Hace cosa de un año Almeida soltaba una de esas frases históricas que la ponen en un concurso de la tele y el concursante jamás estaría seguro de si la pronunció a) Goebbels, b) Mussolini, c) Videla, d) El Chavo del 8. "Seremos unos fascistas, pero sabemos gobernar", dijo Almeida, sin caer en la cuenta de que lo único que han sabido gobernar los fascistas son mataderos humanos, campos de concentración, bandas de vándalos y manadas de esclavos. Fue en un acto en Alcalá de Henares y Almeida sacaba pecho debajo de uno de esos chalecos neumáticos con los que los señoritos bien lo mismo se van a pescar truchas que te montan una cacerolada. Almeida gritaba en plan mitin, abriendo los brazos como si estuviera midiendo la trucha o yendo a golpear la cacerola, como si no se creyera del todo ni lo de ser fascista ni lo de pescar truchas. Con ese aire de Woody Allen del Opus y sin gracia ninguna, no daba el pego; como mucho, un fascista de Berlanga, un fascista de ultramarinos.

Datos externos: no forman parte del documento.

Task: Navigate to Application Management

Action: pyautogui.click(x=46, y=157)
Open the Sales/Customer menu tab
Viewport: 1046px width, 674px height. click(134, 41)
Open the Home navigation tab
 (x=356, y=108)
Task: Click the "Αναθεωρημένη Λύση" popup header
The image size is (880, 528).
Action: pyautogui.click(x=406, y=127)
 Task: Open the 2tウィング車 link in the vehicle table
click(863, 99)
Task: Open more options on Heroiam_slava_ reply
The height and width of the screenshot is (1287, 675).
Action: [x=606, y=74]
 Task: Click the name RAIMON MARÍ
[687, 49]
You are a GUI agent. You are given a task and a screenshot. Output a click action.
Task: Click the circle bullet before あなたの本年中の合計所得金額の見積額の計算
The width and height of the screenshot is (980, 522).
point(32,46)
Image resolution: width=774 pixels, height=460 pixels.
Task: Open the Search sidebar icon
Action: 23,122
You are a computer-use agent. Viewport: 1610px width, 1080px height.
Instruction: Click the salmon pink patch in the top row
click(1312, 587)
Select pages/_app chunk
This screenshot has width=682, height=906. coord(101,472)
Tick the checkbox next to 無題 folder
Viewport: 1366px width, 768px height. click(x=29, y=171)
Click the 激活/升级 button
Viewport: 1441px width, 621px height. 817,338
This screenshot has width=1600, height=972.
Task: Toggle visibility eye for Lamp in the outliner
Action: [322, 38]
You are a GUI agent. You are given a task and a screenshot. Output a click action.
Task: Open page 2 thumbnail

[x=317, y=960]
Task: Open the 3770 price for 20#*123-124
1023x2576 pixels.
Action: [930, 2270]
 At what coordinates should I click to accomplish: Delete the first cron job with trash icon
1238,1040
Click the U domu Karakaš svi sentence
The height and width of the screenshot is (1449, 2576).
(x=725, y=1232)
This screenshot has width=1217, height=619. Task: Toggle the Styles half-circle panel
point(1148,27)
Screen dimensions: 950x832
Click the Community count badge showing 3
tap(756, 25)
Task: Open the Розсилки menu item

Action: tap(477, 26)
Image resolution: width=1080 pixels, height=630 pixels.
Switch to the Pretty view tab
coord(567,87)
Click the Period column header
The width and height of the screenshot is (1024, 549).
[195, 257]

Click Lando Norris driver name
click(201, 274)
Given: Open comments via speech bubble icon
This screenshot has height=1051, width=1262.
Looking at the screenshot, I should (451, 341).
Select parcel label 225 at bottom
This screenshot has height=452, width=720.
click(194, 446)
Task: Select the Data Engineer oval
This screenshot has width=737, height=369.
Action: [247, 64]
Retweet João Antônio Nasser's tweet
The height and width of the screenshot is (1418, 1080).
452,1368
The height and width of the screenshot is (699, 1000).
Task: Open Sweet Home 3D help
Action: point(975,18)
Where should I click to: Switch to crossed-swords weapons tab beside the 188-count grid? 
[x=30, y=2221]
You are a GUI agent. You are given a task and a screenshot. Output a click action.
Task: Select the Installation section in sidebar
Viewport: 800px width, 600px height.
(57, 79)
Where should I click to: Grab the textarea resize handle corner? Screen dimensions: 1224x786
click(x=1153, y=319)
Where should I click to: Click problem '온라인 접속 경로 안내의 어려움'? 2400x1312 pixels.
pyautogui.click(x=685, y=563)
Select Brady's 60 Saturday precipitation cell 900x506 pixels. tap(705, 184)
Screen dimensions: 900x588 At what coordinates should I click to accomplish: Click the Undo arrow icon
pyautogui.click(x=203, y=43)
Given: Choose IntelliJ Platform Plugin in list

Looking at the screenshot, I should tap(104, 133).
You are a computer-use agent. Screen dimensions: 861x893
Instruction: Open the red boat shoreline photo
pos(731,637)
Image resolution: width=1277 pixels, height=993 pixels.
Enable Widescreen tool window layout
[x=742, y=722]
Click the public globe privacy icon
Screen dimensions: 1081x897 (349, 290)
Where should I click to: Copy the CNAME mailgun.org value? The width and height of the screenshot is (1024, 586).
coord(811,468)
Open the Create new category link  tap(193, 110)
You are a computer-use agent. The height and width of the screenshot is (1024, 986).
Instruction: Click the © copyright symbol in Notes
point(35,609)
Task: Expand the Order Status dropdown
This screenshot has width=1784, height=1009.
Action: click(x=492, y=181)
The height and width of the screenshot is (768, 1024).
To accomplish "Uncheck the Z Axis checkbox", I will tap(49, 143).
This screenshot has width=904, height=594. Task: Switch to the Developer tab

Hay que reconocerlo: el alcalde de Madrid, por muy alcalde que sea, siempre ha tenido pinta de periférico, de acomplejado, de esos alumnos de las últimas filas que se llevan una colleja de regalo y luego los eligen delegados a la fuerza, aunque ellos no quieran. El cargo le viene grande, como demostró Ortega Smith en aquella foto en que lo felicitaba, cortándole el riego sanguíneo de ambos brazos, y parecía que acababa de comprarse un Madelman. Al lado de Ortega Smith y de sus aliados municipales de la derecha, Almeida intentaba ser más fascista que nadie: hasta borraba versos de Miguel Hernández igual que en Génova borraban discos duros a martillazos, pero se notaba en seguida que estaba sobreactuando, fuera del papel, como si Woody Allen se pusiera a hacer de Rambo sin ni siquiera quitarse las gafas.
Finalmente, se han visto la falta de reflejos y la trucha fuera del agua al emerger el cachalote podrido del pelotazo sanitario y comentar Almeida que se había enterado de que un primo suyo estaba metido en el ajo por culpa del periódico. Los fascistas sabrán gobernar, vale, pero eso de gobernar leyendo los periódicos suena más a Felipe González que a Franco o a Hitler, a quienes no se les veía con un periódico en las manos ni para mirar a qué hora tenían el desfile. Para colmo, algunos de esos mismos periódicos aseguran que a Carlos Martínez-Almeida Morales lo llamaban los amigos del alcalde "el primo guapo", que ya me dirán ustedes si el alcalde, con amigos así rodeándolo, necesita enemigos.
Mucho más guapo, sin duda, es Luis Medina Abascal, uno de los dos cuñados que se forró vendiendo mascarillas de cuatro pesetas a euro, tests de la señorita Pepis y guantes de los chinos. El otro cuñado ya aparecía en una de las carpetas de la trama Púnica y el nombre de la carpeta no podía ser más explícito: "Marrones Alberto Luceño". En la primera ola de la pandemia, con los ancianos masacrados en las residencias y los hospitales a reventar de enfermos, Medina y Luceño dicen que sólo querían ayudar y habrá que darles gracias, porque llegan a querer estafar y no queda un español sano. Con lo que sacaron mediante su particular servicio de ayuda social se agenciaron un yate, nueve cochazos de alta gama, tres Rolex y una vivienda de lujo, entre otras minucias. Para que luego digan que la privatización de la sanidad no da beneficios.
Corre una teoría por ahí que reza que los hombres, más que hermanos, somos primos unos de otros. Gracias a nexos más o menos lejanos, está claro que, desde luego, algunos somos más primos que nadie. De cualquier modo, algo de verdad debe de haber en esto, ya que Luis Medina le ha llevado la contraria a Almeida y asegura que su relación con el primo de Almeida no fue directa sino que hubo otro contacto antes, no se sabe si primo o cuñado. Entre tanto primo, tanto cuñado y tanto intermediario, lo mismo los seis millones de euros de comisión se les quedaron en nada e incluso les tocó a pagar y todo. Almeida, con esa mala suerte que tiene, fijo que paga.